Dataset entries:
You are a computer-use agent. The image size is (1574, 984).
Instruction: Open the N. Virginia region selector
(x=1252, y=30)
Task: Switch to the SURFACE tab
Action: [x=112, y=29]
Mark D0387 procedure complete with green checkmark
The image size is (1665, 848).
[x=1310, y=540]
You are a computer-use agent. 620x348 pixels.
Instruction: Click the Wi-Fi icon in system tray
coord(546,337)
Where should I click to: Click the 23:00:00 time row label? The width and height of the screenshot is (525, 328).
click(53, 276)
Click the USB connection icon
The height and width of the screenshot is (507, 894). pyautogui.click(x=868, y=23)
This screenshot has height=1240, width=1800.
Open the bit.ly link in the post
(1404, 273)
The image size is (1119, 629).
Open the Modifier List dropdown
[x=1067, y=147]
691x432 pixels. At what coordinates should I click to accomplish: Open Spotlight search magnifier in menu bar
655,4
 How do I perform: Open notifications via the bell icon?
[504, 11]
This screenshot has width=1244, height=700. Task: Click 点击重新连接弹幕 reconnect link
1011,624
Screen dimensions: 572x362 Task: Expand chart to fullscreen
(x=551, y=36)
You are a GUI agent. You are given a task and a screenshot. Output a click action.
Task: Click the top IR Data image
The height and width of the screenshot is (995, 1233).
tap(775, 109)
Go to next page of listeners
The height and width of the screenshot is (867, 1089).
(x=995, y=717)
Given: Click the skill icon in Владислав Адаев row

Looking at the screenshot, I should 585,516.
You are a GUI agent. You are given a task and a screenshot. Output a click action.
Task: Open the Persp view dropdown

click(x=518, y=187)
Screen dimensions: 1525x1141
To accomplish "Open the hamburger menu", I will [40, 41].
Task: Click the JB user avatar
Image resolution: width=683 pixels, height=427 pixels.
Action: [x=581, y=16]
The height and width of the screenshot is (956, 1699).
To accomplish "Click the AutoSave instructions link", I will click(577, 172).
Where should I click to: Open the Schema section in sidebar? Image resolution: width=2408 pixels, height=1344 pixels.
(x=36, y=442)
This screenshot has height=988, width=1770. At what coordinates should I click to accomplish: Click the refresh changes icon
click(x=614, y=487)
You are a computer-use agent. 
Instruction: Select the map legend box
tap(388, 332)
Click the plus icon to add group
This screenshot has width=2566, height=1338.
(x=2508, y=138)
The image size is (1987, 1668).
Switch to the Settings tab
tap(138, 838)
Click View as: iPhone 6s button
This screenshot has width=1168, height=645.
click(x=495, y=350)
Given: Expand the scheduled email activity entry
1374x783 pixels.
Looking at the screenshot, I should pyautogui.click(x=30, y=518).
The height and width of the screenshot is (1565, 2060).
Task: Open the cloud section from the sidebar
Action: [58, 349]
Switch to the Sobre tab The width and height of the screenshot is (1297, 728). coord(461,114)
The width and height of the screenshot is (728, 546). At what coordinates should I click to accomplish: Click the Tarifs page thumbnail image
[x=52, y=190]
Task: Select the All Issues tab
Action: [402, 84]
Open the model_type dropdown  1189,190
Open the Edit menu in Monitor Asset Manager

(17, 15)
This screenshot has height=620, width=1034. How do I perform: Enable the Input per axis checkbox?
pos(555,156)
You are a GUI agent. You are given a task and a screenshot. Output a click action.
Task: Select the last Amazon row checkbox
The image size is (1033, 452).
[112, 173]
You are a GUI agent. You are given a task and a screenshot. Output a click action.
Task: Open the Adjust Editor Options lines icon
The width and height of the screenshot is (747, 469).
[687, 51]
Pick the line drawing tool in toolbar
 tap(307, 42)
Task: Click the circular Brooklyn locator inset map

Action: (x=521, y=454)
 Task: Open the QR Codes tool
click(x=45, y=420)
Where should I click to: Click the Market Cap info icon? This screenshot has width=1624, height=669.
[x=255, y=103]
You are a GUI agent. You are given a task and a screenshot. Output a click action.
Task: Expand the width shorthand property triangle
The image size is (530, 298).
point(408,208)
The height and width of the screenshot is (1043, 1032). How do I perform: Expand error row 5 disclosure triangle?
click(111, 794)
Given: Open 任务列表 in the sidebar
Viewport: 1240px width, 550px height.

*DIRECTIONS*.
Your reply is to repeat, unchanged, the lines above running from the one with "The image size is (1987, 1668)." up to and including the one with "Switch to the Sobre".

*RESULT OF THIS EXERCISE*.
The image size is (1987, 1668).
Switch to the Settings tab
tap(138, 838)
Click View as: iPhone 6s button
This screenshot has width=1168, height=645.
click(x=495, y=350)
Given: Expand the scheduled email activity entry
1374x783 pixels.
Looking at the screenshot, I should pyautogui.click(x=30, y=518).
The height and width of the screenshot is (1565, 2060).
Task: Open the cloud section from the sidebar
Action: [58, 349]
Switch to the Sobre tab The width and height of the screenshot is (1297, 728). coord(461,114)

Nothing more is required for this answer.